* EXCERPT PROVIDED *
Born 1979, Geelong, Victoria. Lives and works Melbourne       

Nicholas Mangan’s practice is driven by the desire to make sense of the world by unpacking the histories and possible narratives that surround specific contested sites and objects. This investigation explores the unstable relationship between culture and nature. A tropical mine in a conflicted state whose local inhabitants used coconuts as fuel in their resistance, a strip-mined island nation in bankruptcy that took refugees in return for payment from the Australian Government, and a geological sample of the earth’s oldest crust have each lent material to this process of dissection and reconfiguration. By rerouting each of these stories, new forms and latent narratives are unearthed.

Artist text

by Jan Bryant

I have known what the Greeks do not know, incertitude. (1)

* SUPPLIED DATA *
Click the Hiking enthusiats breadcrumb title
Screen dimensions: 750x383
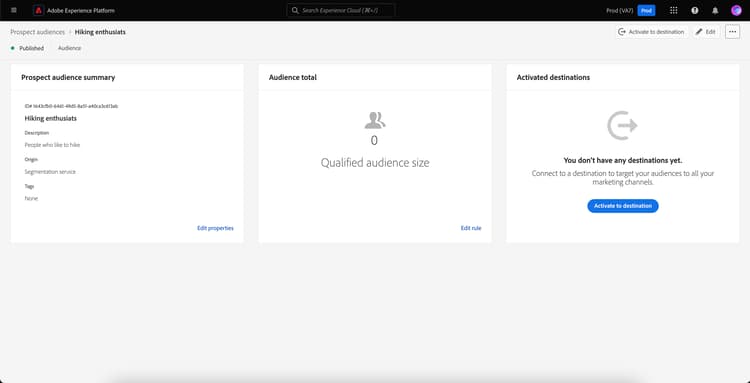[100, 32]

* WRITTEN EXERCISE A *
Please answer these questions about the Nicholas Mangan text:
(i) In what year and in which town was Mangan born?
(ii) What did the local inhabitants of the tropical mine use as fuel in their resistance?
(iii) Who wrote the artist text?
* WRITTEN EXERCISE B *
Reproduce the passage of the Nicholas Mangan text that opens with the words "Born 1979, Geelong, Victoria." and closes with "narratives are unearthed.".

* ANSWER A *
(i) 1979, Geelong, Victoria
(ii) Coconuts
(iii) Jan Bryant

* ANSWER B *
Born 1979, Geelong, Victoria. Lives and works Melbourne       

Nicholas Mangan’s practice is driven by the desire to make sense of the world by unpacking the histories and possible narratives that surround specific contested sites and objects. This investigation explores the unstable relationship between culture and nature. A tropical mine in a conflicted state whose local inhabitants used coconuts as fuel in their resistance, a strip-mined island nation in bankruptcy that took refugees in return for payment from the Australian Government, and a geological sample of the earth’s oldest crust have each lent material to this process of dissection and reconfiguration. By rerouting each of these stories, new forms and latent narratives are unearthed.